Imponente la mobilitazione delle guardie giurate (operatori di vigilanza privata ma anche servizi fiduciari) indetta da Filcams Cgil, Fisascat Cisl e Uiltucs UIL lo scorso 4 maggio per rivendicare condizioni normative e salariali più dignitose e la rapida definizione di un nuovo CCNL, il cui rinnovo è fermo ormai da oltre due anni. Massiccia l’adesione, con una media nazionale del 70% e punte del 90% a Milano, Como, Varese, Torino, Bologna, Roma, Bari, Napoli e Palermo. A Roma si sono concentrati 5mila lavoratori in Piazza Santissimi Apostoli per abbattere la cortina di silenzio che da sempre circonda questa categoria e le sue istanze.
“Senza contratto non c’è sicurezza” – recitavano gli striscioni.
Secondo Filcams CGIL, Fisascat CISL e Uiltucs UIL, le richieste dei rappresentanti datoriali sarebbero infatti irricevibili, in quanto palesemente peggiorative e mortificanti.
Qualche esempio: aumento dell’orario a 45 ore settimanali per il piantonamento (con giorni consecutivi di lavoro che passano da sei a dieci), ribassi sul costo del lavoro (eliminazione dei primi tre giorni di malattia e totale indisponibilità a parlare di aumenti salariali), introduzione di nuove inquietanti forme di precariato (lavoro a chiamata/intermittente e flessibilità del jobs act), nessuna garanzie per i cambi d’appalto – in un settore che vive di appalti.

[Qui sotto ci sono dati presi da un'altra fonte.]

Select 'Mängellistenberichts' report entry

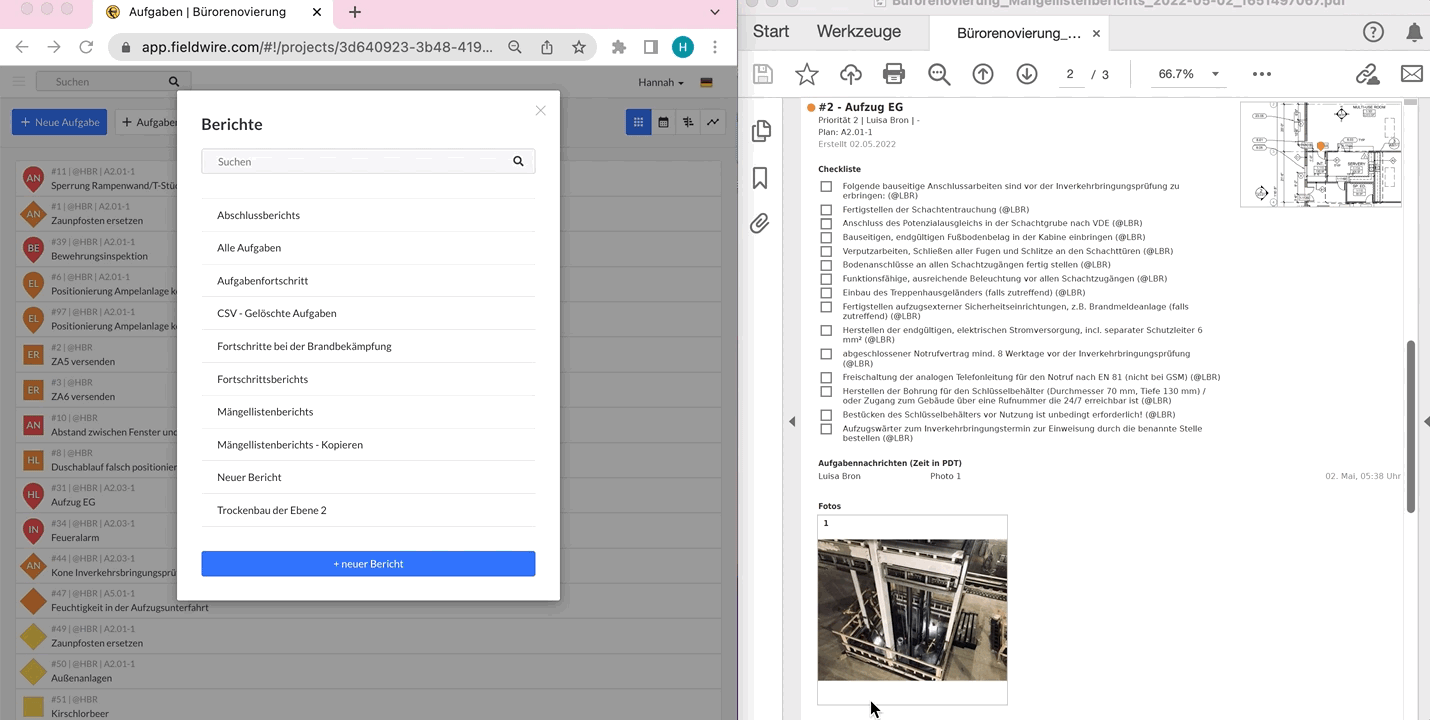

Il tutto in un clima di mercato che comunque non vede la sicurezza privata in netta recessione, come accade invece ad altre realtà italiane.
E tuttavia si registra una selvaggia corsa al ribasso: fioccano contratti pirata, siglati da fantomatiche associazioni datoriali e sindacati con rappresentanze alquanto discutibili, dove le condizioni salariali e normative vengono ulteriormente svendute, e fioriscono figure improvvisate e prestazioni occasionali in un settore che richiederebbe, al contrario, un’altissima specializzazione. Non foss’altro che per le responsabilità e per i rischi connessi al lavoro stesso.
“Noi facciamo sicurezza!” – rivendicava uno striscione. Pare banale, ma è questo è il nocciolo della questione: fare sicurezza non è per tutti, non a qualunque prezzo, non in qualunque condizione fisica, ambientale, psichica, contrattuale. La triste realtà è invece che il legislatore, le autorità tutorie, le imprese e spesso anche l’utenza – inclusa quindi la cittadinanza – non lo sa.
O fa finta di non sapere quanto siano essenziali i 70.000 addetti di questo settore per la produzione di sicurezza nell’intero sistema paese.